Are there any organized labor unions still around?
Today most labor unions (or trade unions) in the United States are members of one of two larger umbrella organizations: the American Federation of Labor–Congress of Industrial Organizations (AFL-CIO) or the Change to Win Federation, which split from the AFL-CIO in 2005–2006.
What does it mean to organize a union?
The process of organizing the employees of a company into a labor union which will act as an intermediary between the employees and company management. In most cases it requires a majority vote of the employees to authorize a union. If a union is established the company is said to be unionized.
What were two types of unions?
There are two types of unions: the horizontal union, in which all members share a common skill, and the vertical union, composed of workers from across the same industry.

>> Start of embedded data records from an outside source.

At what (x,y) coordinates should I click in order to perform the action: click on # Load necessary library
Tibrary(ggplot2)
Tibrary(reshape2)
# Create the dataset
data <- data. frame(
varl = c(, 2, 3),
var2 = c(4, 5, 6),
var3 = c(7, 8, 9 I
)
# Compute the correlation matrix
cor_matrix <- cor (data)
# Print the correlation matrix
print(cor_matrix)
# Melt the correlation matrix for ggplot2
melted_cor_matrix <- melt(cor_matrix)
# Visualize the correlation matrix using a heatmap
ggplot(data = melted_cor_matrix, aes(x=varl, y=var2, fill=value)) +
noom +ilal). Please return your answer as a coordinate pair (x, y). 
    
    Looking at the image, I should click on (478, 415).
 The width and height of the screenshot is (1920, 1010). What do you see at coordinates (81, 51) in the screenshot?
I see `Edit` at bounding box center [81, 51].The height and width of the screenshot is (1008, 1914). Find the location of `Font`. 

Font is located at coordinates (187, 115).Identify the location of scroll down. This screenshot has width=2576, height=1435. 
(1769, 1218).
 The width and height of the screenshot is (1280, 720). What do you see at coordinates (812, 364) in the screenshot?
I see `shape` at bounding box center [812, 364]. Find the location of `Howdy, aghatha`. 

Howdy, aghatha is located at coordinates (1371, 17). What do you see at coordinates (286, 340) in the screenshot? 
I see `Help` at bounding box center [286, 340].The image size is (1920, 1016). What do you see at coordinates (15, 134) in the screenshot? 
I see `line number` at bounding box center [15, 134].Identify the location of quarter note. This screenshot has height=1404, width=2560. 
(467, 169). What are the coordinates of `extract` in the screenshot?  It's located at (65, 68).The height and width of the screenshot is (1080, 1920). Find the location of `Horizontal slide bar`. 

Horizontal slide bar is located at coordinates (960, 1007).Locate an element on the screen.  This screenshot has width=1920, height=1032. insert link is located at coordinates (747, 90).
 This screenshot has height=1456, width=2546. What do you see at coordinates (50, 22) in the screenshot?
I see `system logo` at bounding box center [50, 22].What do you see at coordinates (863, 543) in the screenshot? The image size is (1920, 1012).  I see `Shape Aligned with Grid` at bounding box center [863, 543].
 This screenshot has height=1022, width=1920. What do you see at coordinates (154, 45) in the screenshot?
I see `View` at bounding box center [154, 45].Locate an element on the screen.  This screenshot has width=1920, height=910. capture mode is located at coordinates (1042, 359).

The National Education Association (NEA) is the largest labor union in the United States, with nearly three million members.
What was the percentage of union members in 1983?
From 1983 to 2015, union rolls shrank by nearly 3 million workers even as over 45 million more people joined the workforce, and the proportion of workers in a union was cut in half over that same period. So, what does the face of American organized labor look like today?
Are there any unions in the United States?
As of 2016, one in three public sector workers — or those working in the part of an economy that is controlled by the government — were in a union, but only 6% of private sector workers were organized, according to data from the Bureau of Labor Statistics.
Is the end of public sector unions in America?
That case did for home-care workers in 2014 what the Janus ruling now does for all public-sector unions: It immediately ended unions’ ability to collect fees from people who did not choose to become members of the union.
Is the UDW a model for other public sector unions?
UDW may be a model for what other public-sector unions will have to do in a post- Janus world. The UDW had a particularly steep challenge: Home health-care workers do not go into a central worksite where they can be easily reached by organizers.